Un mémoire a été produit.
Sur le rapport de Mme Labrousse, conseiller, les observations de la SCP Waquet, Farge et Hazan, avocat de la société Monoprix Exploitation, et les conclusions de Mme Caby, avocat général référendaire, après débats en l'audience publique du 25 février 2020 où étaient présents M. Soulard, président, Mme Labrousse, conseiller rapporteur, Mme Durin-Karsenty, conseiller de la chambre, et M. Maréville, greffier de chambre,
la chambre criminelle de la Cour de cassation, composée en application de l'article 567-1-1 du code de procédure pénale, des président et conseillers précités, après en avoir délibéré conformément à la loi, a rendu le présent arrêt.
Faits et procédure
1. Il résulte de l'arrêt attaqué et des pièces de procédure ce qui suit.
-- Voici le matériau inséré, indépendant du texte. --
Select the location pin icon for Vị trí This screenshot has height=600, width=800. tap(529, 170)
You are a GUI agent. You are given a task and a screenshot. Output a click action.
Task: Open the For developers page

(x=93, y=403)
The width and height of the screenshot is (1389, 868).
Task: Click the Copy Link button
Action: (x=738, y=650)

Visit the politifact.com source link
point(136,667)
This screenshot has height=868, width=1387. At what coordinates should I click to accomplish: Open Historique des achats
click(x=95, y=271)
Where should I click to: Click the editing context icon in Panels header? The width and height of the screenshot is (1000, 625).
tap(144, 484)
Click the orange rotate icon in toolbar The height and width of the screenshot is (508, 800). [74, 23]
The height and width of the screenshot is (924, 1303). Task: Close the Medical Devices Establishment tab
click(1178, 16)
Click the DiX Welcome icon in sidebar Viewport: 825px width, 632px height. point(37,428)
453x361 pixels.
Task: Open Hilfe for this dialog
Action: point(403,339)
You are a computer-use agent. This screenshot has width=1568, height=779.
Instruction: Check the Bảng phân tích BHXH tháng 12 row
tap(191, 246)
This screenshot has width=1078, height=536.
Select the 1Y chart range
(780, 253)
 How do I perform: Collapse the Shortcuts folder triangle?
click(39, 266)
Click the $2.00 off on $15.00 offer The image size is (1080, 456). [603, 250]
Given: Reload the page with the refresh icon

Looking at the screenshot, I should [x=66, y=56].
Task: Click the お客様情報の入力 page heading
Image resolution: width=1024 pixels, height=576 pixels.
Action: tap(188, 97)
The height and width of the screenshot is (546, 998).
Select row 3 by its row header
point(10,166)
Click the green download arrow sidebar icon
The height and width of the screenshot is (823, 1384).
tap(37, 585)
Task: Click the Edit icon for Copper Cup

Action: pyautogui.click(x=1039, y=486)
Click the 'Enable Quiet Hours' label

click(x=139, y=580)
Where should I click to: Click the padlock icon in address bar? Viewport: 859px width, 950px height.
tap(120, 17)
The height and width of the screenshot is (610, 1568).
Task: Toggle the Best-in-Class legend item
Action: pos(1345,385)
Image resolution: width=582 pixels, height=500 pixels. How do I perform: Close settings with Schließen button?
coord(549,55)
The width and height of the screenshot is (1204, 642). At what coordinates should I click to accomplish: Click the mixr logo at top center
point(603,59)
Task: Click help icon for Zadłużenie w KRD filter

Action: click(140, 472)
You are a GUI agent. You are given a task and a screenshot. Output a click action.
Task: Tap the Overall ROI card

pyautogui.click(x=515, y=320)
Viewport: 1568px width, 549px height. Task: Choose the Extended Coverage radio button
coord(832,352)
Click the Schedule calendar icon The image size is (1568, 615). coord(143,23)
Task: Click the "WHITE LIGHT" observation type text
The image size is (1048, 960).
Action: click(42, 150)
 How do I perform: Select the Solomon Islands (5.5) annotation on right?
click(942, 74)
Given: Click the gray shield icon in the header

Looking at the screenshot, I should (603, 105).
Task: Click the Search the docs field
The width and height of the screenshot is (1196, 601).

2. Par arrêt en date du 16 mai 2017, la société Monoprix Exploitation (la société) a été déclarée coupable du chef susvisé et condamnée à mille-quatre-cent-une amendes de 25 euros.
3. Par arrêt en date du 4 septembre 2018, la Cour de cassation, constatant que la cour d'appel avait retenu à plusieurs reprises les mêmes salariés pour avoir été illégalement employés de nuit au cours de la période de prévention, a cassé cet arrêt en ses seules dispositions relatives aux peines.
Examen du moyen
Enoncé du moyen
4. Le moyen critique l'arrêt attaqué en ce qu'il a condamné la société Monoprix Exploitation à 39 amendes de 50 euros chacune, alors « que la juridiction qui prononce une peine d'amende doit motiver sa décision au regard des circonstances de l'infraction, de la personnalité et de la situation personnelle de son auteur, en tenant compte de ses ressources et de ses charges, cette exigence de motivation s'imposant pour les peines prononcées à l'encontre tant des personnes physiques que des personnes morales ; qu'en fixant le quantum des 39 amendes prononcées à l'encontre la société Monoprix Exploitation à la somme de 50 euros chacune, sans s'expliquer sur la situation personnelle de la société, en tenant compte de ses ressources et de ses charges, la cour d'appel a violé les dispositions des articles 132-1, 132-20 et 543 du code pénal. »
Réponse de la Cour
5. Pour prononcer à l'encontre de la société trente-neuf amendes de 50 euros, l'arrêt, après avoir énoncé qu'un dépassement du temps de travail au-delà de 21 heures a été constaté pour trente-neuf salariés, relève le caractère limité de l'irrespect de la règle de droit et les efforts déployés par la société pour y remédier.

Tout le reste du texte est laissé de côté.